In the opinion’s dissent, Second Circuit Judge Richard Sullivan agreed with the majority on all of its rulings except for the decision saying Donziger could not be held in civil contempt for having sold Ecuadorian clients’ judgment interests. He wrote that Kaplan’s injunction against such activities was sufficiently clear and should have been followed.
Both Donziger and Chevron attempted to claim victory after the Second Circuit handed down its decision.
In a news release, Donziger, who worked pro se on the appeal, said, “While the decision today is not everything we wanted, it agrees with me on my core claim: that my work over the last five years raising funds for the Ecuadorian communities to pursue enforcement of their judgment against Chevron was appropriate, despite Judge Kaplan trying to claim it was illegal. This is a huge blow to Chevron’s campaign to demonize me as a way to evade paying the Ecuador judgment which we expect to be fully enforced in due course.”

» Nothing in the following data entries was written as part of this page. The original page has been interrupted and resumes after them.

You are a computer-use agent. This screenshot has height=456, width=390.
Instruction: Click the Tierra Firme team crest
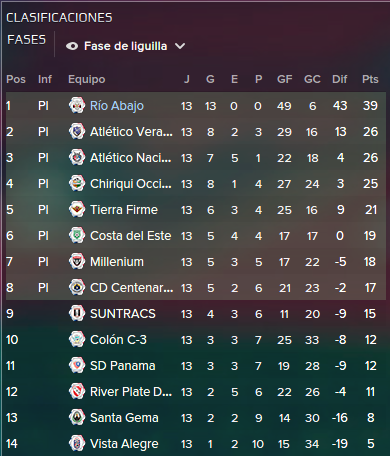77,209
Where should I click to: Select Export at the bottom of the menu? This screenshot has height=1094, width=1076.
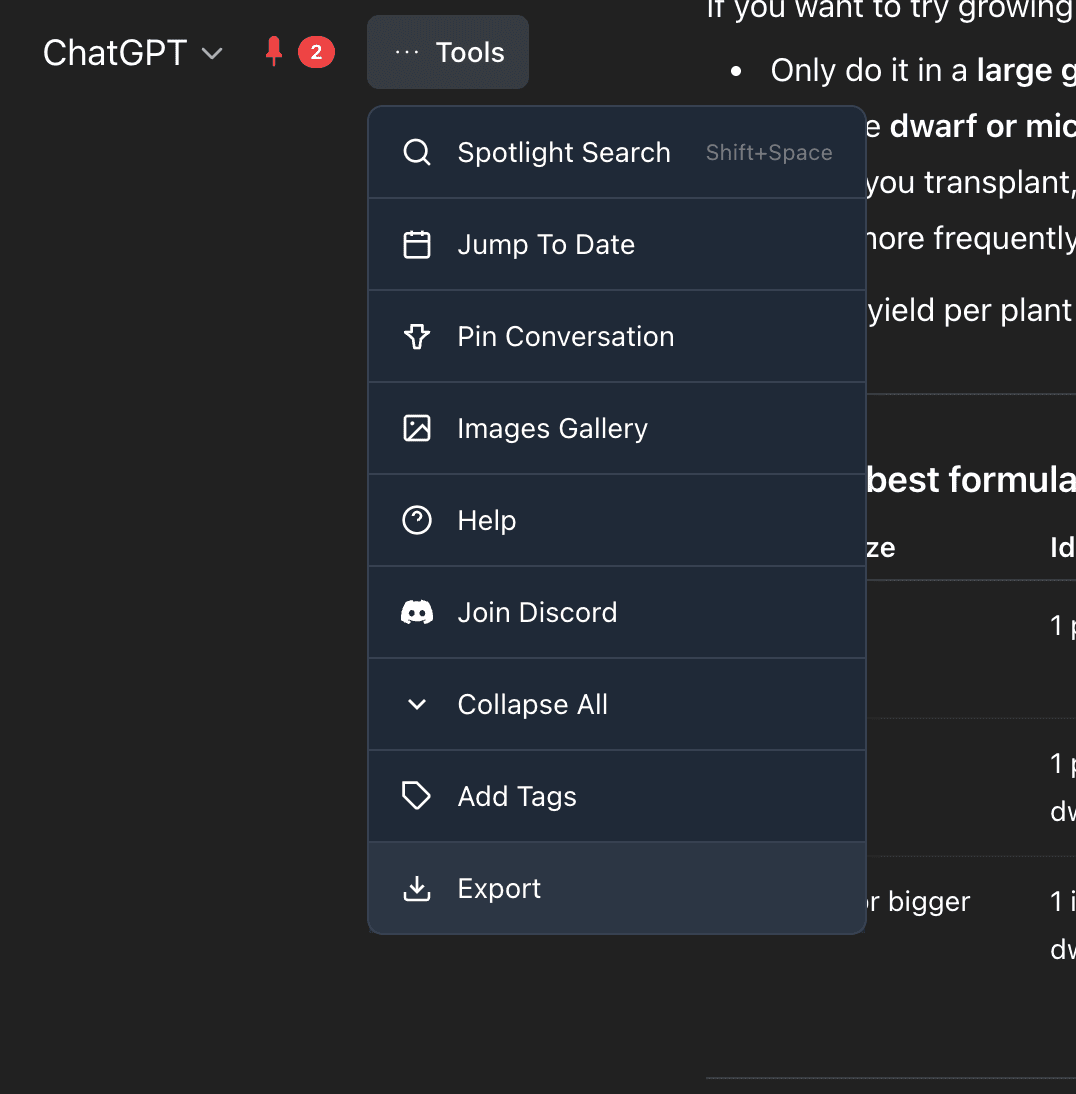pos(499,887)
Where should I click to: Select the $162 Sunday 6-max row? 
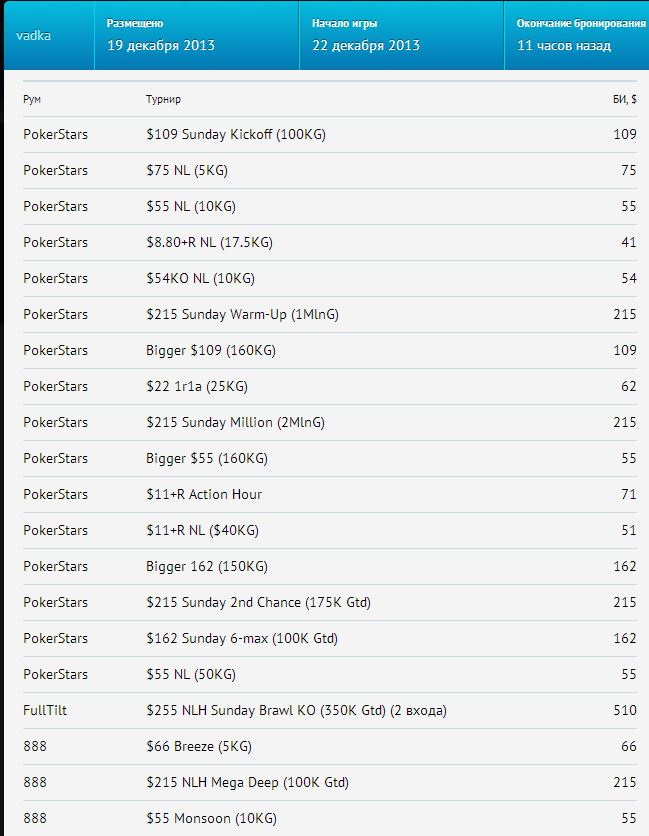tap(330, 638)
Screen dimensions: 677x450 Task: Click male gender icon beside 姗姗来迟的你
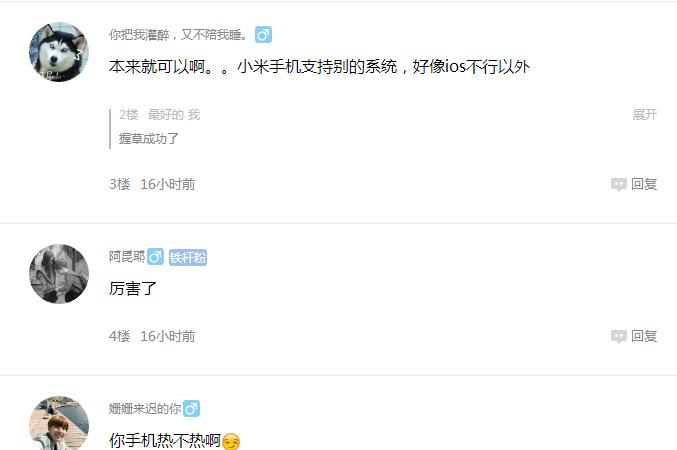click(x=191, y=409)
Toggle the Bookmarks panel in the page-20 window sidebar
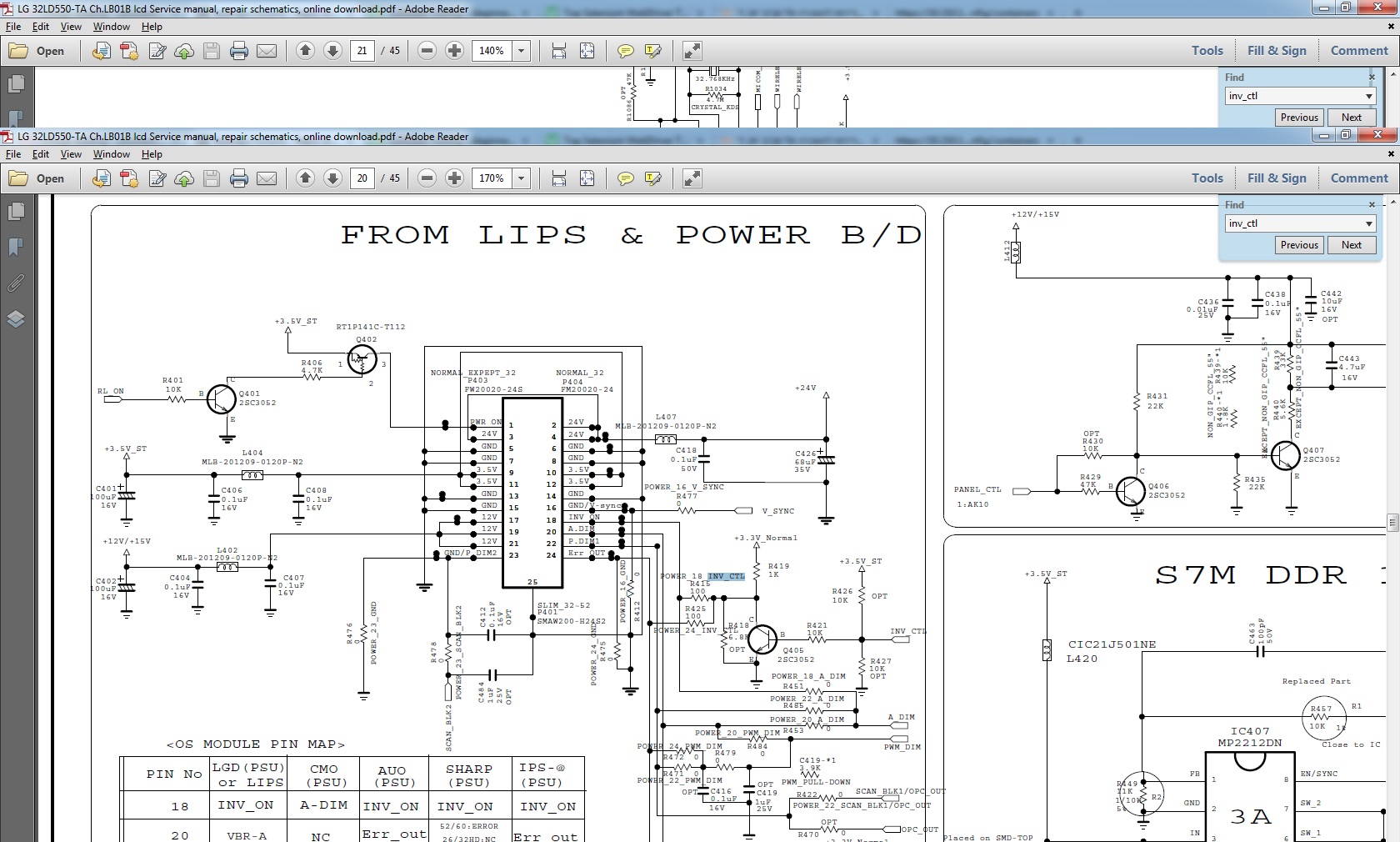Screen dimensions: 1400x842 coord(16,248)
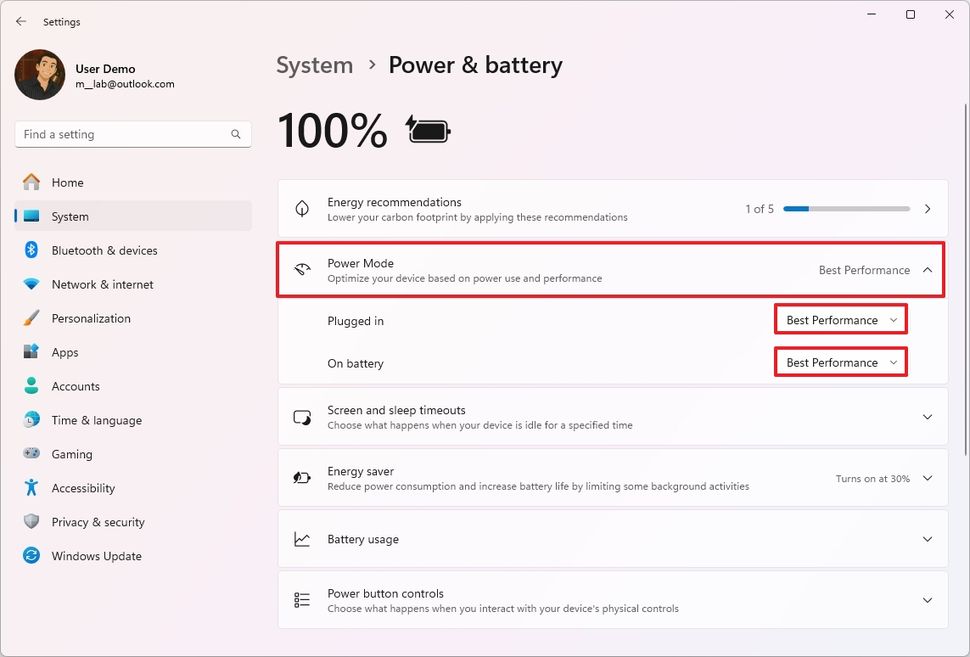Click the Power Mode gauge icon
This screenshot has height=657, width=970.
click(x=302, y=270)
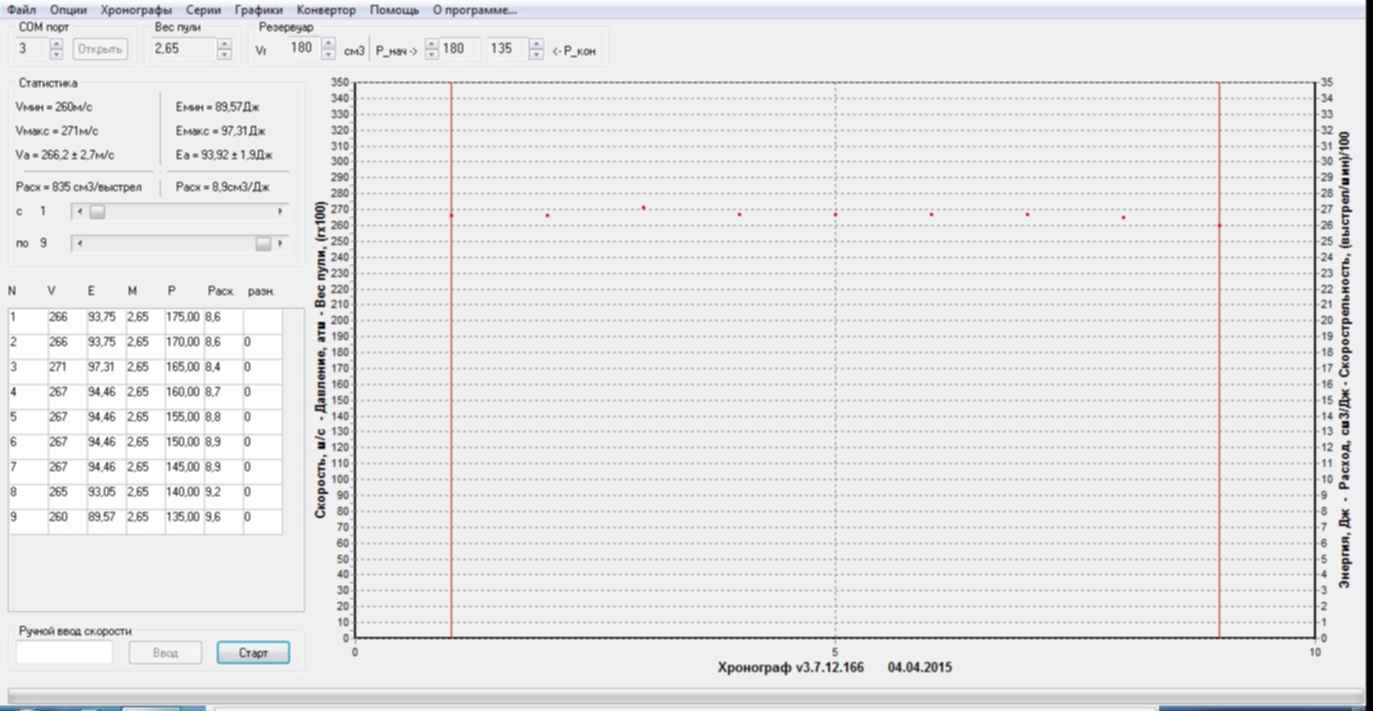Open the Серии menu
Viewport: 1373px width, 711px height.
pyautogui.click(x=203, y=10)
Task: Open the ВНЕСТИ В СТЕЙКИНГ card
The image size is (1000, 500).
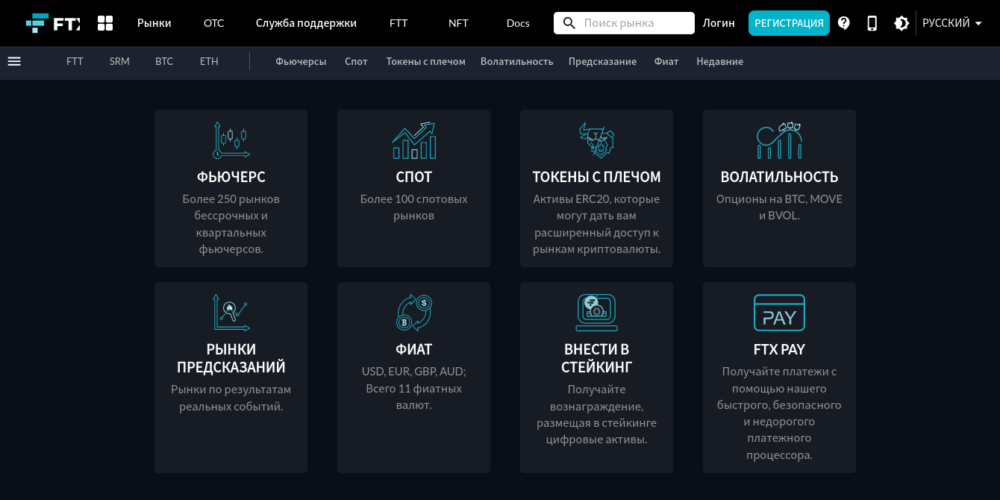Action: [596, 377]
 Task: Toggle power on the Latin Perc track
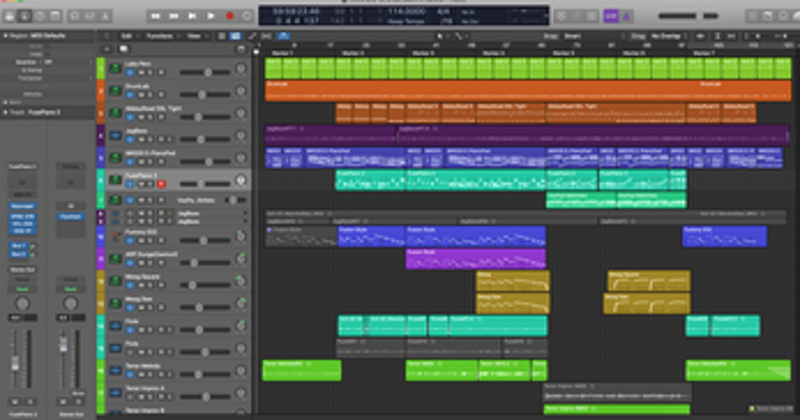[130, 72]
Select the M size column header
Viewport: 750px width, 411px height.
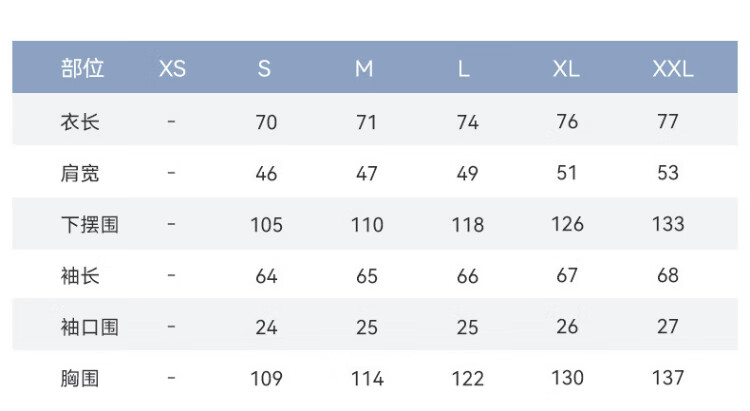(364, 69)
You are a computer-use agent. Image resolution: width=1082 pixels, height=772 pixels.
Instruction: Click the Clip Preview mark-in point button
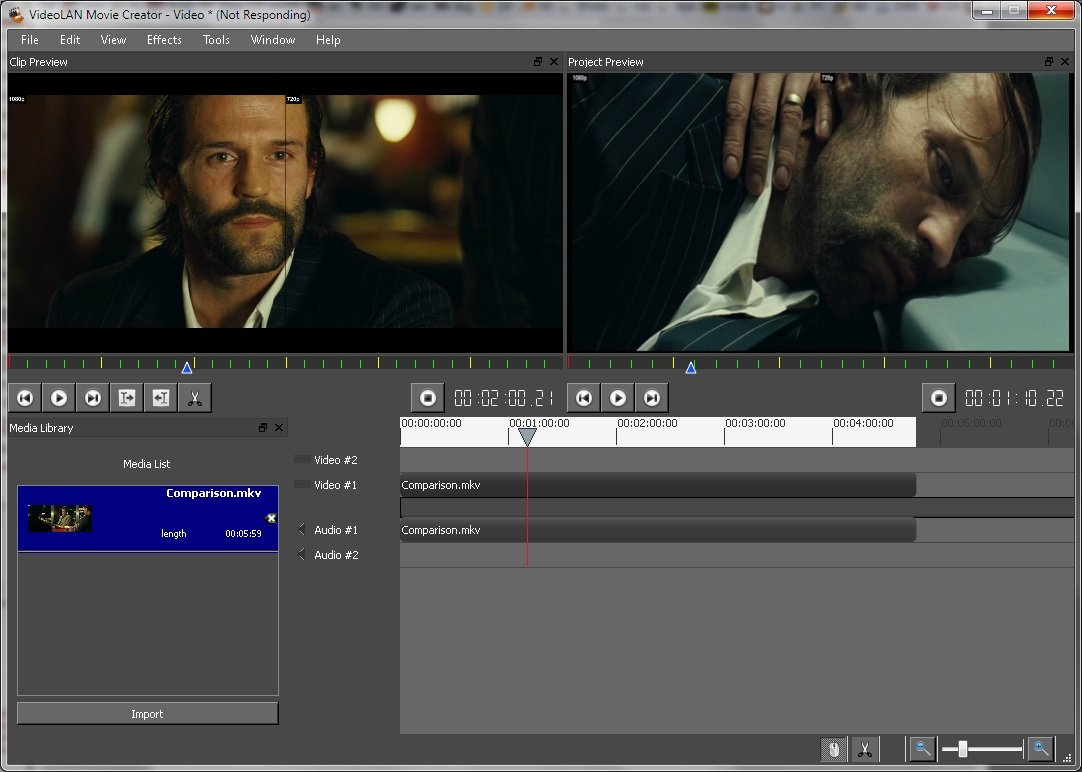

Sean Comey, a Chevron spokesman, quoted from the majority opinion in an email to the New York Law Journal that said in part, “Chevron is pleased that the court of appeals has upheld ‘the district court’s conclusions that Donziger acted in contempt of the Injunction that resulted from the RICO Judgment in numerous ways,’ as well as the district court’s award of costs in Chevron’s favor” based on the injunction litigation.
Comey also said “the court of appeals correctly described that [costs] award as largely the product of Mr. Donziger’s own ‘obstructive conduct’ in this case, in which he ‘has been found liable for engaging in a pattern of racketeering involving corruption of a foreign judiciary.’”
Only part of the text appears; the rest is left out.